Similar to the evaluation of Yang houses, we carefully assess the facing and sitting energies, along with the surrounding land form, to determine the optimal location in a Feng Shui Yin house. A negative energy environment could cause financial or health issues for the descendants, which we aim to avoid.

Grave Site Yin House Orientation and Flying Stars

Determining the optimal orientation for a burial site involves applying Feng Shui compass principles with a slight variation. The orientation of the tombstone is of utmost importance in this regard. For a grave with a vertical tombstone, the inscription side is considered the facing direction. However, for a flat, horizontal tombstone, the top edge is used as its facing. In cases where two stones with inscriptions are present, the upright one is given more prominence and determines the facing direction.
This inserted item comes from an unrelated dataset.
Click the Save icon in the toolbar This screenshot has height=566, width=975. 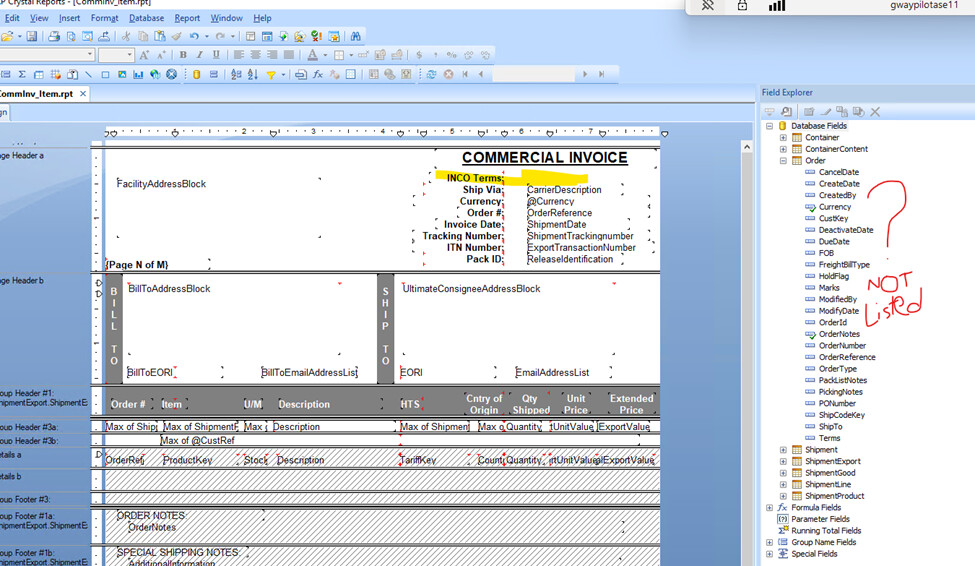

After establishing the facing and sitting degrees, the next step is to superimpose the flying star chart over the burial site. A thorough analysis of the land form is critical to ensuring all energy sectors are balanced and harmonized. The correct calculation of the flying star chart also depends on the burial date as a substitute for the date of construction completion and other Yang house principles.

In Yin House Feng Shui, a locked phase, lasting a month, one year, or 20 years, is determined by the burial year and tombstone orientation. Matching the deceased’s trigram with its orientation can create a tranquil resting place for the soul. Therefore, proper consideration of all these factors is vital for creating a harmonious and peaceful burial site.

For achieving a more peaceful resting place of the soul, it is considered a best practice to match the orientation of the tombstone with the trigram of the deceased.


The Yin House principles in Feng Shui are intricate, and a master should possess extensive knowledge of landform principles to determine the best suitable spot. It is imperative to note that for the concepts to work, the burial method must involve placing the entire body inside the soil. Any alternative methods, such as cremation or placing the body in a mausoleum, will nullify or reduce its effects.